Below is a block of entries; repeat exactly the lines starting at the line that contains "Screen dimensions: 864x1400" and ending at the line that contains "Task: Click the last", both included.

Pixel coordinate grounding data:
# # # # # # #

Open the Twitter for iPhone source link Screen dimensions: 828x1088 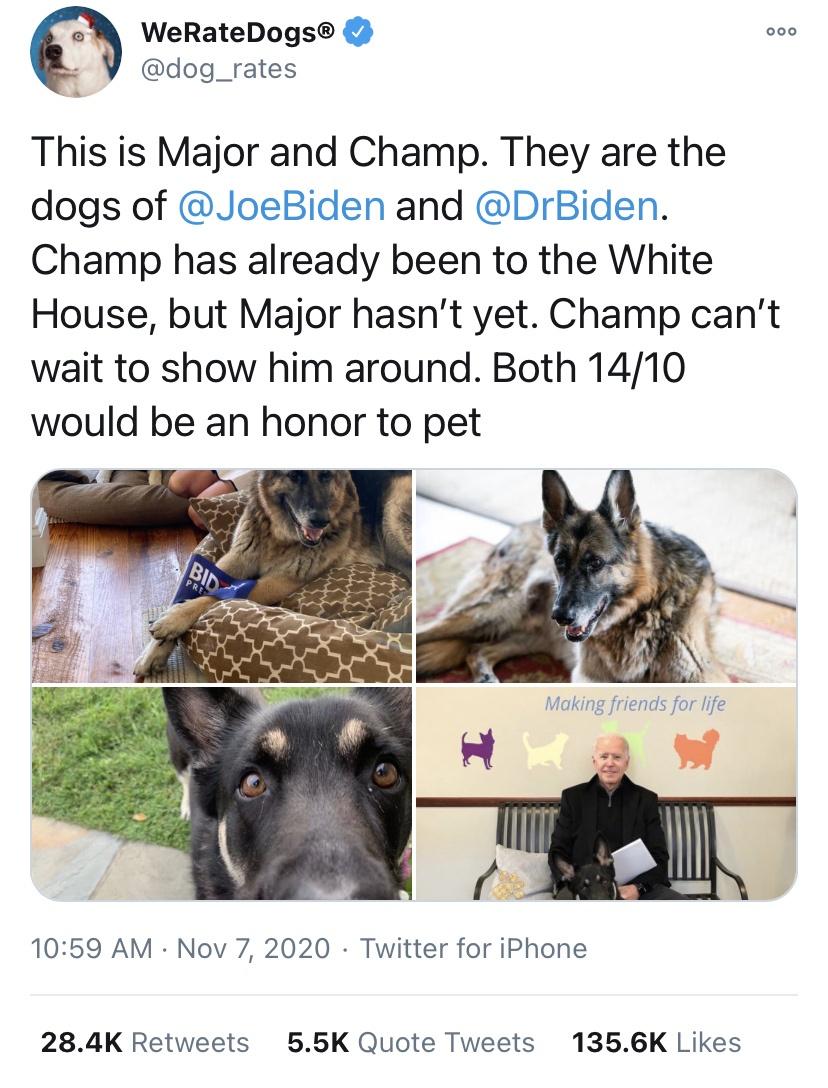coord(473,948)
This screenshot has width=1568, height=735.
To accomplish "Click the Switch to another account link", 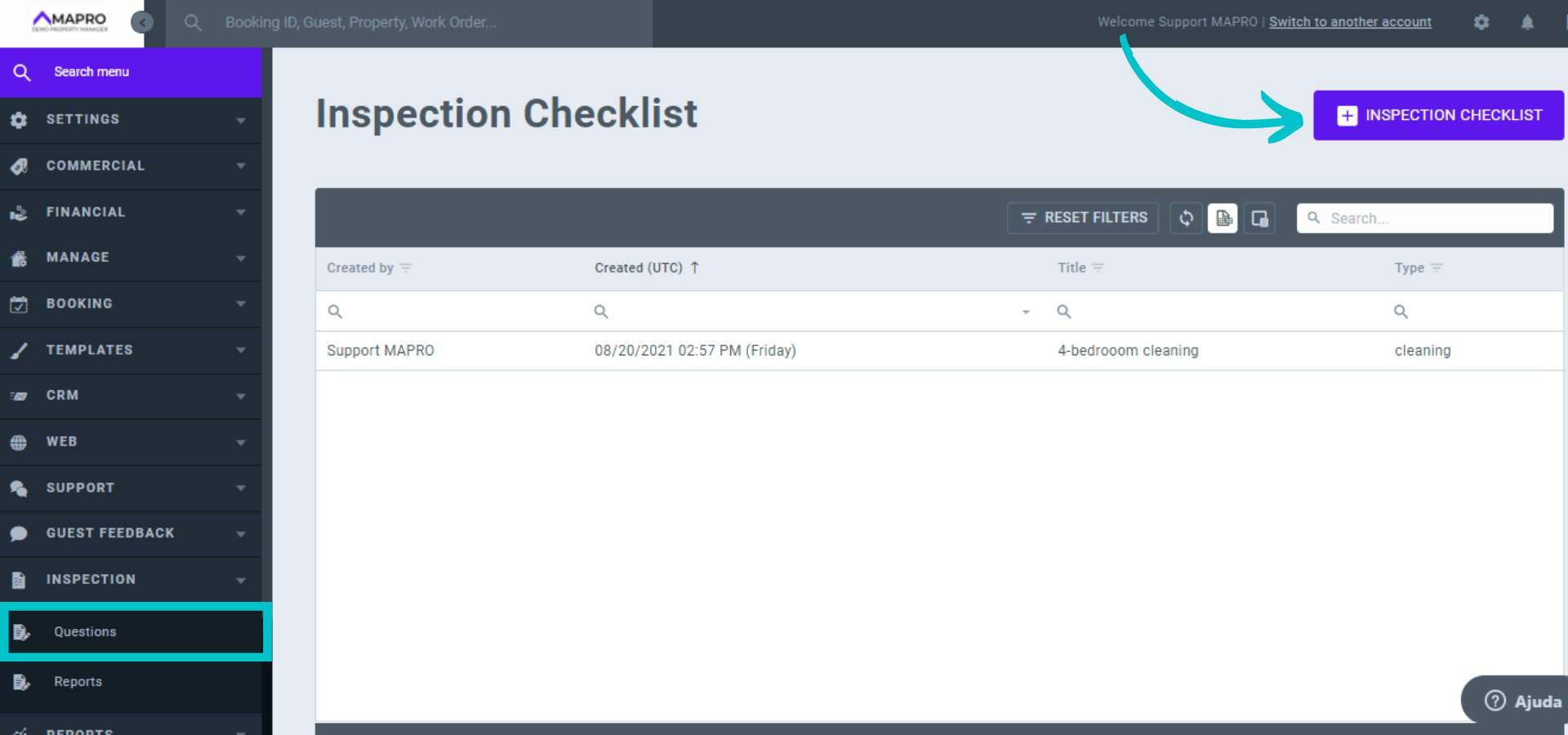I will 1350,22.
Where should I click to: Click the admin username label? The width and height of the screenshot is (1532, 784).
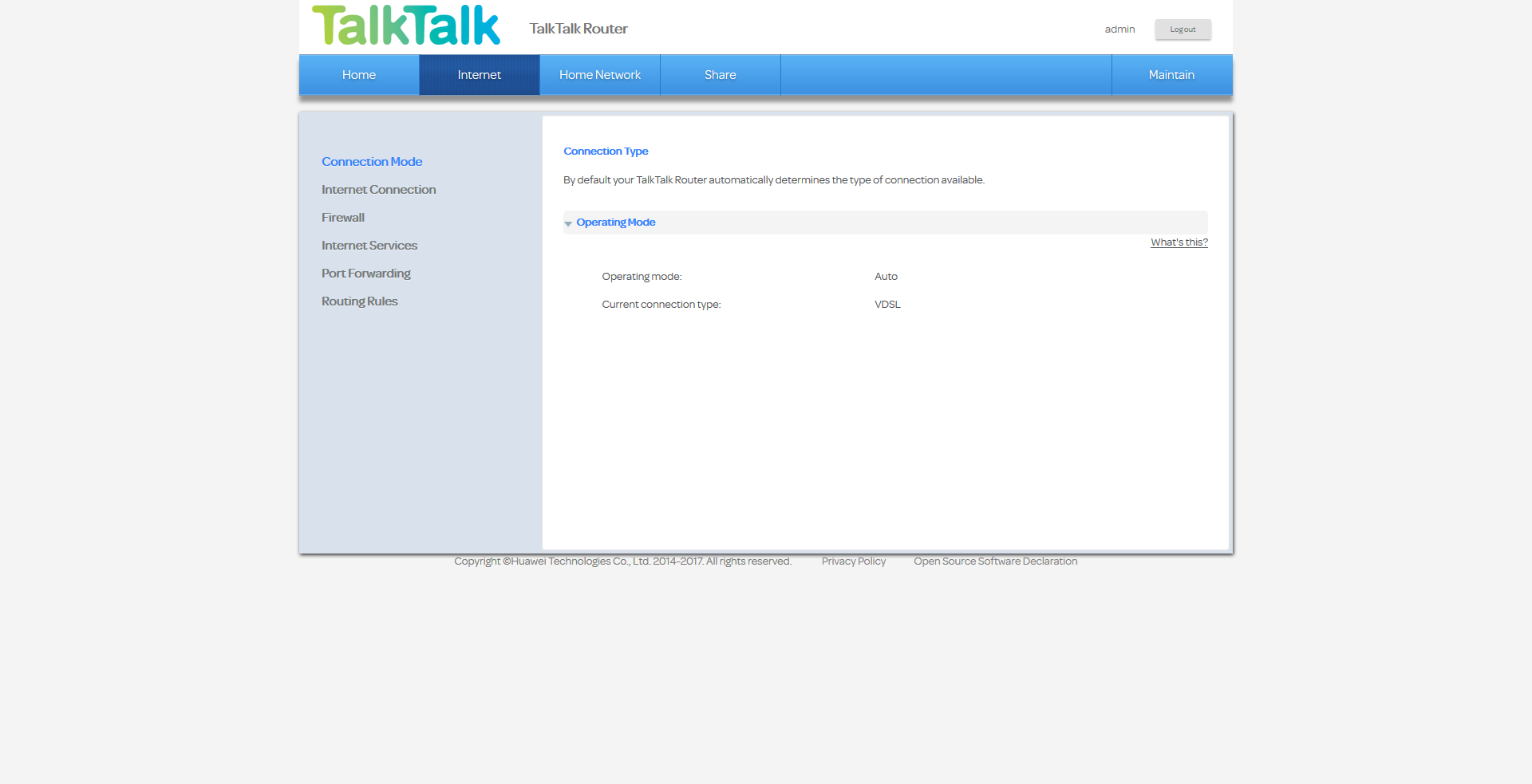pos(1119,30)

# # # # # # #

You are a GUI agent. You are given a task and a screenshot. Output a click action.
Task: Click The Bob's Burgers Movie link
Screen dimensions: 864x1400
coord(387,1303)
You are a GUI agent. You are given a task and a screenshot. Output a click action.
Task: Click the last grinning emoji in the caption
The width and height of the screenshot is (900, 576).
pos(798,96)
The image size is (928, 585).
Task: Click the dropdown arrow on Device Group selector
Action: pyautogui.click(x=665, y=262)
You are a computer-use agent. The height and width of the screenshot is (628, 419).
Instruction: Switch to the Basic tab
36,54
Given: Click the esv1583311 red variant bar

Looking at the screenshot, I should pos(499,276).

# # # # # # #

Result below:
Screen dimensions: 864x1400
coord(387,1303)
You are a GUI agent. You are given a task and a screenshot. Output a click action.
Task: Click the last grinning emoji in the caption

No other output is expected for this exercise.